На спине мальчика была большая родинка.
— Он маленький, — стала объяснять другая девочка. — Придумал, что вы его мама. Мы сказали, если мама, то узнает по роднике.
Ольга Ивановна за плечи повернула мальчика и порывисто прижала к себе:
— Сенечка, милый! Да ты мне роднее сына.
Она подхватила его на руки, он обнял ее за шею и с нескрываемым торжеством посмотрел на Машу.
Они двинулись к детдому. Сеня сидел на руках Ольги Ивановны и никогда прежде не был так счастлив и горд, а девчонки шагали, стараясь оказаться ближе к учительнице, и все что-то говорили, старались вызвать ее внимание к себе, будто она, сама еще молоденькая, была и в самом деле мамой этих обездоленных войной.
Счастливо шли, согласно и дружно.
Оттого, должно быть, не сдержал своей злости Сидор. Он с ребятами, среди которых был и Лепик, дрова складывал. Кто-то пилил, кто-то колол, а он складывал в поленницу.
И видит — Ольга Ивановна с девчонками.
Бросил полено, шагнул навстречу и яростно тряхнул головой:
— А ну, сними с рук мальца! Кому говорю!
Мальчишки и девчонки этого не ожидали, застыли на месте, разинув рты.

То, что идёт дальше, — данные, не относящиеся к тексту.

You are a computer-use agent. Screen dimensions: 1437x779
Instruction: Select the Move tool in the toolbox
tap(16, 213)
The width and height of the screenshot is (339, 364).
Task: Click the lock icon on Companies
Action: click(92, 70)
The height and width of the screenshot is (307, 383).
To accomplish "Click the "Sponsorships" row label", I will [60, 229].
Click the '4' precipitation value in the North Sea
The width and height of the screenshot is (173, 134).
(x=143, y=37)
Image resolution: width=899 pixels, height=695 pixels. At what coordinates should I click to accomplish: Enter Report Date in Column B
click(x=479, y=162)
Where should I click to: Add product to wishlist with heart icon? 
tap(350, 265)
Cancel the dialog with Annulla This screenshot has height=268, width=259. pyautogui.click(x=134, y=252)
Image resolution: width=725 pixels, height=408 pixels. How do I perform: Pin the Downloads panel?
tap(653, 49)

— Я не за то кровь проливал, чтобы ты своими грязными руками марала наших детей! — в ярости говорил Сидор, свято веря в эту минуту в каждое свое слово. — Это дети партизан, убитых и замученных. Прочь от них!
Девчонки прижались к Ольге Ивановне и дрожали.

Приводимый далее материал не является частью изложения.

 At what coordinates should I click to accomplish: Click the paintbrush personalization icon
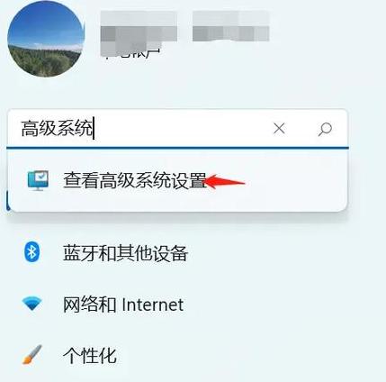(31, 355)
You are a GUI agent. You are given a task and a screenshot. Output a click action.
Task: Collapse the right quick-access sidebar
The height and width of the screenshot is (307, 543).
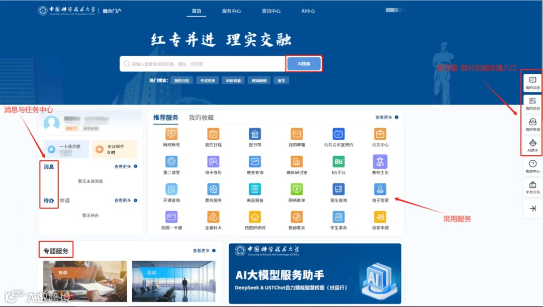tap(532, 208)
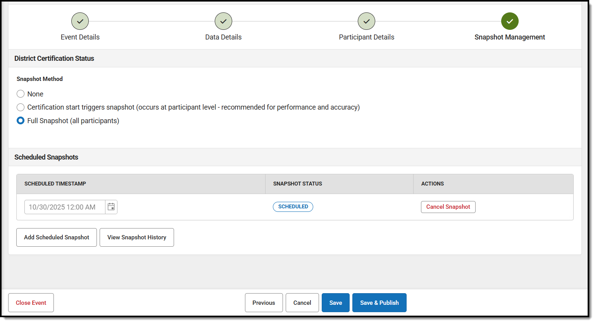
Task: Click the Snapshot Management step checkmark icon
Action: click(509, 21)
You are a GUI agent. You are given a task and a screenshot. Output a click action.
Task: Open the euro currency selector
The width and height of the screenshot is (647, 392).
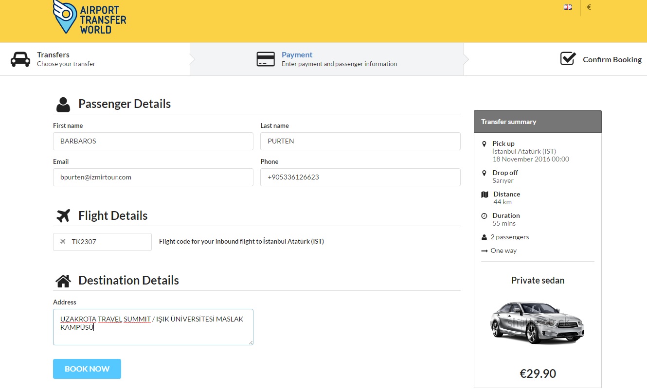tap(589, 7)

Сидор посмотрел на ребят и резким жестом выкинул вперед руку:
— Немецкая овчарка! Подстилка офицерская!
Лепик машинально рванул к Сидору, но вдруг остановился и посмотрел на друзей. Они мрачно молчали.
Сидор рванул на груди рубаху, так, что отлетели пуговицы:
— Не вру, хлопцы! Провалиться мне на месте!
А Леник смотрел на ребят, и ему стало страшно оттого, что те молчали, мрачно глядя перед собой.
— Это неправда, — прошептал он и вдруг закричал: — Неправда!